Today I was planning to post crab ravioli (yep, local crabs are still in season), but then – oops! - I remembered that I hadn’t posted pasta dough recipe yet. First things first: I’ll give you several varieties of my pasta dough and then proceed to ravioli and other pasta formats.
Why on Earth make your own pasta, you may ask. Especially, if you can go to any farmer’s market these days and buy a variety of good quality homemade pasta. Why “homemake” it if somebody can “homemake” it for you for a reasonable price.

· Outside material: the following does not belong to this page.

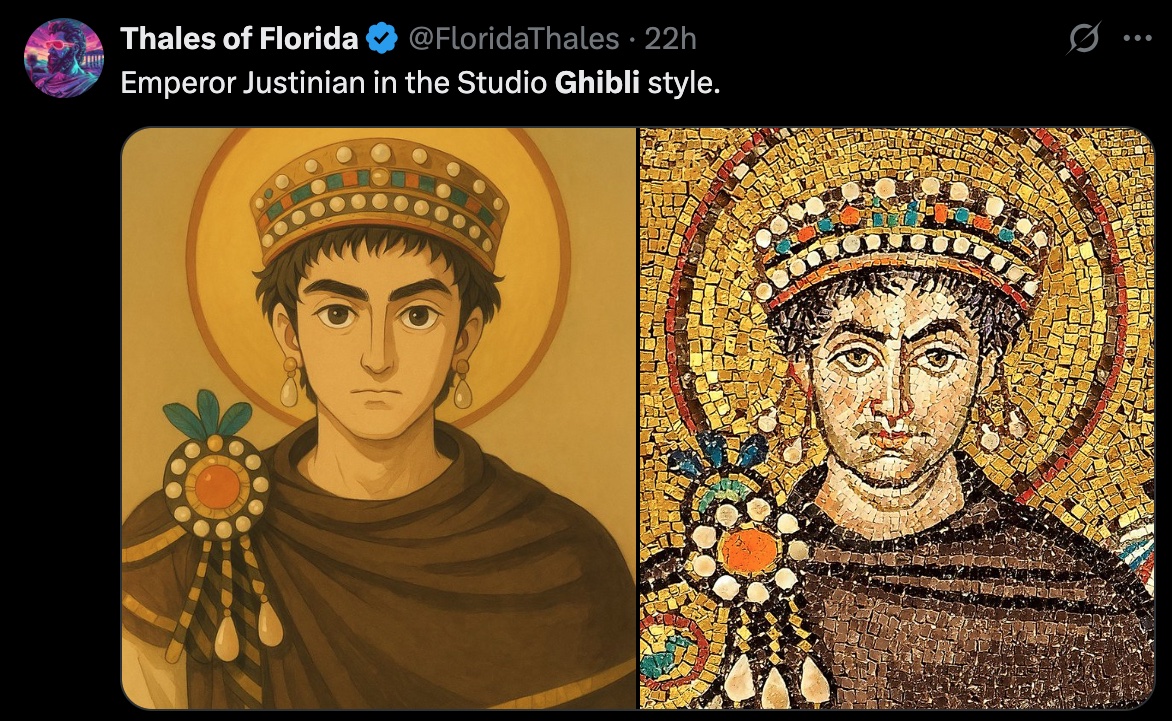Click the blue verified badge
The height and width of the screenshot is (721, 1172).
click(379, 39)
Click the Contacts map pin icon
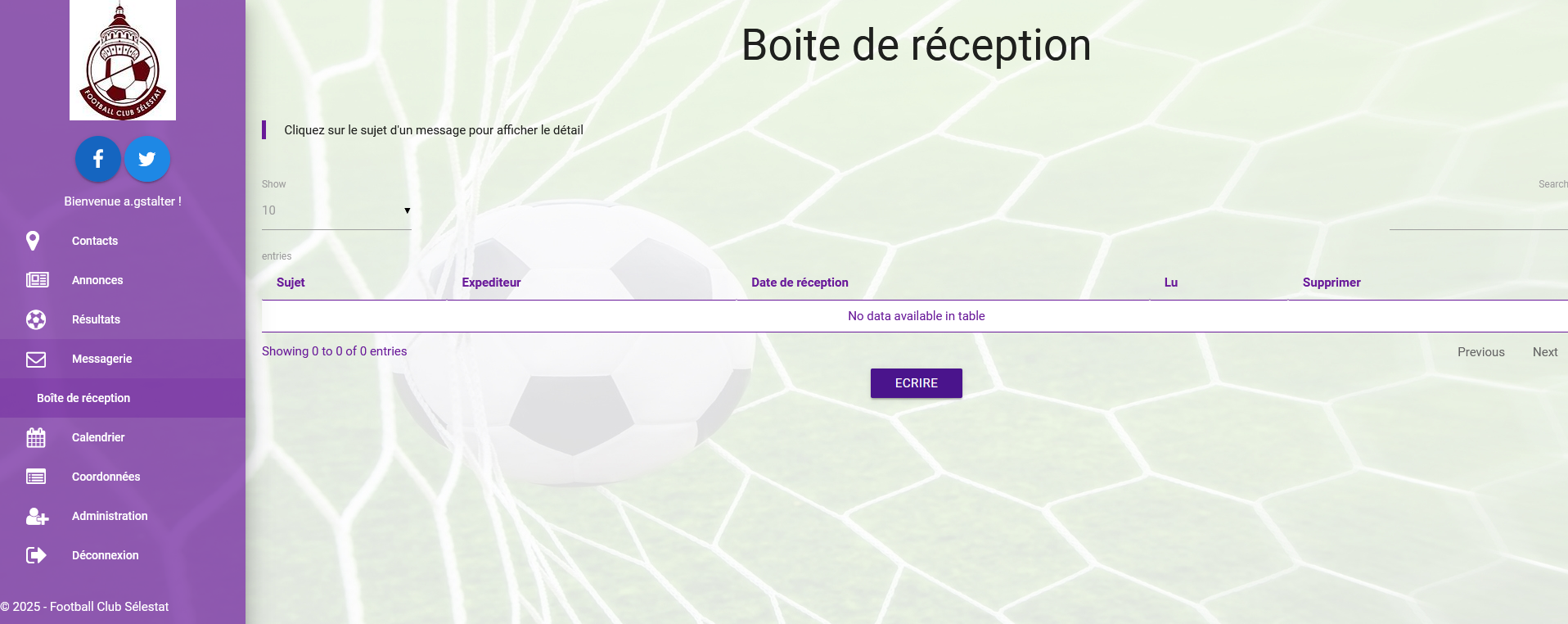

My simple answer is that pasta making is a fun activity. I absolutely and thoroughly enjoy every step of it, from kneading the dough to rolling pasta sheets, to filling ravioli squares or cutting fettuccine, to making a sauce and “marrying” it with cooked pasta, to an occasional slurping sound while eating it, to a table discussion how egg pasta is different from the eggless one, to the satisfaction that these very hands besides tapping on a computer keyboard can do something real and quite delicious.
Pasta making is even better fun if you do it in a company. We held a pasta making party once and even in our small kitchen, constantly bumping on each other, we had a blast.
Long story short, if you’re one of those crazy I-love-to-make-it-from-scratch people, then you’re my soul mate and these recipes are for you.
I’ll start with my favorite Eggless Pasta Dough. It’s less traditional, but no less delicious than pasta made with eggs/egg yolks and will fit a diet of vegans and those allergic to eggs. And - a bonus! - you will be safe from “what the heck to do with those egg whites” dilemma.
Keep in mind that eggless pasta is, as a rule, softer than the one made with eggs, and is more prone to become mushy when overcooked.
You will need:
- 1.5 cup semolina flour
- 1.5 cup unbleached bread flour or all purpose flour
- 1 tsp salt
- 2 Tbsp olive oil + 1 tsp for oiling the dough
- 1 cup water (plus 1-2 Tbsp if needed)
Traditionally, pasta dough is made on a board or right on a kitchen counter. I find it easier to start the dough in a bowl and then transfer it to a board/table for kneading.
Stir both types of flour and salt in a bowl and make a deep well in the center.
Put the liquid ingredients – water and oil
- into the well and swirl them to combine with your fingers or a fork. Making
wider and wider circles swirl the flour into the water and oil mixture. When
all the flour gets incorporated, transfer the dough onto a floured board or counter
and start kneading.
If the dough is too soft and sticky, add more flour. If it’s too thick, dry and doesn’t hold well together, add just a bit of water or wet your hands with water when kneading. Avoid overwatering pasta dough. If it becomes too soft, it will bloat too much during cooking and its texture may turn out mushy.
Knead the dough until it becomes smooth and elastic, about 7-10 minutes. Don’t skip kneading because it’s crucial in promoting gluten development, which makes the dough stretchy, firm and smooth.
To check the doneness, press the dough with your finger. If the imprint stays deep, knead the dough several more minutes and check again. If it springs back readily, the kneading part is over.
Shape the dough into a ball, smear all over with olive oil and wrap in plastic. Let it rest at room temperature for at least half an hour. If you are not going to use it right away, put it into a refrigerator. You can keep it there for 2-3 days. Just let it warm up to room temperature before rolling and cutting it.
And here's more traditional pasta dough made with eggs.
Basic Egg Pasta Dough:
- 3 large eggs
- 1 egg yolk
- 1 cup of Semolina flour
- 1 cup of all-purpose or bread flour
- 2 Tbsp of olive oil + 1 tsp for oiling the dough
- About 1 tsp salt
- A splash or two of water if the dough is too thick
This dough is made exactly the same way as the eggless one, so follow the same steps.
Notes:
- If you prefer softer dough, use more egg yolks than whites or only egg yolks.
- In addition to regular flour, you can use whole wheat, rye or buckwheat flour. Just make sure you don’t use them alone as they have very low gluten content.